# firefox and maxthon help.......??????



## xenkatesh (Dec 23, 2004)

how to save the pages which is in tabs 
PS: all pages...in the tabs at the same time...  within  some clicks
may be there might be some option in firefox or maxthon.. plzzz tell me 
all the pages  ust be saved in html format. not archive format(i.e, in firefox..)

thanx in advance...
regards 
venkatesh


----------



## it_waaznt_me (Dec 24, 2004)

Well .. You wanna save the content of the tabs open or the address of the tabs ...? 
For the second you can use *Groups > Save windows as group*
For the first, you can use the Autosave option  .. Configure it first ..
*Options > Maxthon Options > Save
Autosave as Whole Webpage (.htm, .html)*

And then Select Autosave from File menu .. Or Right click on Tab and select AutoSave ...


----------



## indrajit (Dec 24, 2004)

How do we toggle between multiple tabs in Firefox?


----------



## xenkatesh (Dec 24, 2004)

use ctrl + tab to toggle between the tabs...


----------



## xenkatesh (Dec 24, 2004)

@ it_wazant_me
no.. no...
ur mistaken..
i will tell u clearly...
Dude iuse to save some web pages which have nice articles.. i.e, news mysteries, info, cheats, etc.. all these are in tabs... now if i want to save those pages i need to save each tabs individualy. coming to the questions.... i need to  save all the pages(in tabs) at the same time with in few clicks... got that...  there is a option in firefox.. but it says that archives format i dont need that i need in.html format....


----------



## indrajit (Dec 24, 2004)

I'm facing a problem with firefox. I was looking for an appropriate thread to put it in, think this one is just fine. The problem is when I log in to my Yahoo mail account and try to compose a mail, the section where the text is to be typed doesn't appear, instead a grey colored box appears where nothing can be typed. It doesn't happen so with IE. Any clue guyes?


----------



## ycr007 (Feb 10, 2005)

Er....Methinks this is the right thread to post......

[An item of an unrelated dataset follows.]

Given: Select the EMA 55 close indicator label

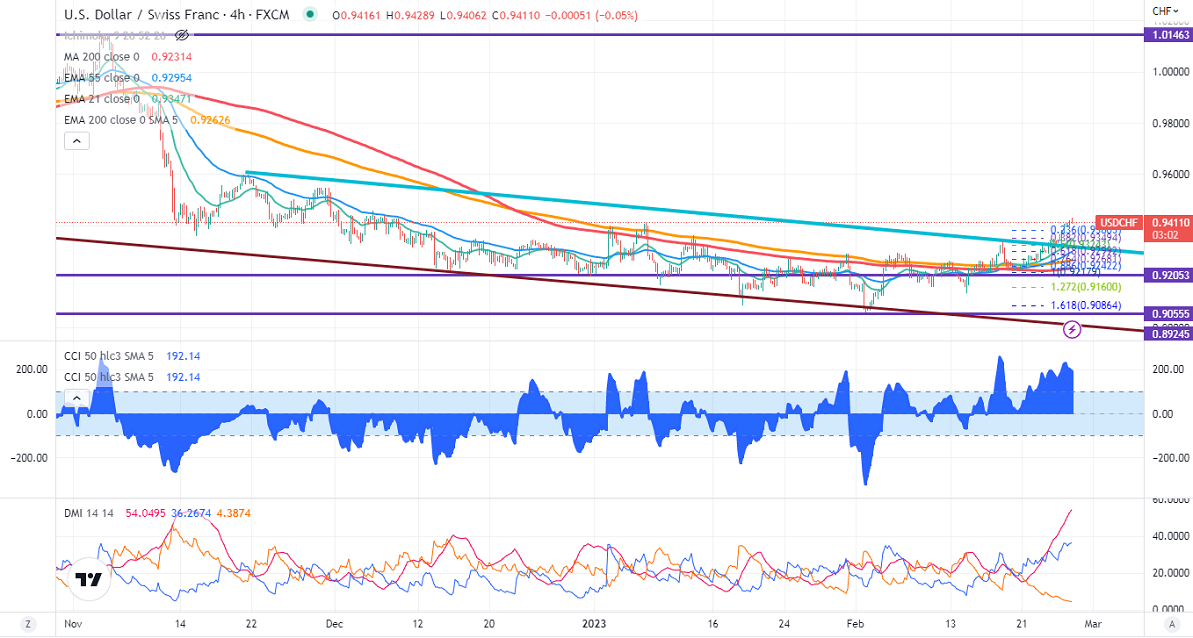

Is there any Plugin/Extension for Firefox that lets one open the previously
opened pages like in Maxthon?? 

Alternatively is there any option to "Save" the Opened Pages under any 
Group So that i need not open them all again the next time i start Firefox?


----------



## swatkat (Feb 10, 2005)

ycr007 said:
			
		

> Er....Methinks this is the right thread to post......
> 
> Is there any Plugin/Extension for Firefox that lets one open the previously
> opened pages like in Maxthon??
> ...


yeah...there's an extension called Session Saver, which saves the exact state of the browser when u close and restores it, with same page, tab positions etc., get it here...
*www.extensionsmirror.nl/index.php?showtopic=166


----------



## drgrudge (Feb 10, 2005)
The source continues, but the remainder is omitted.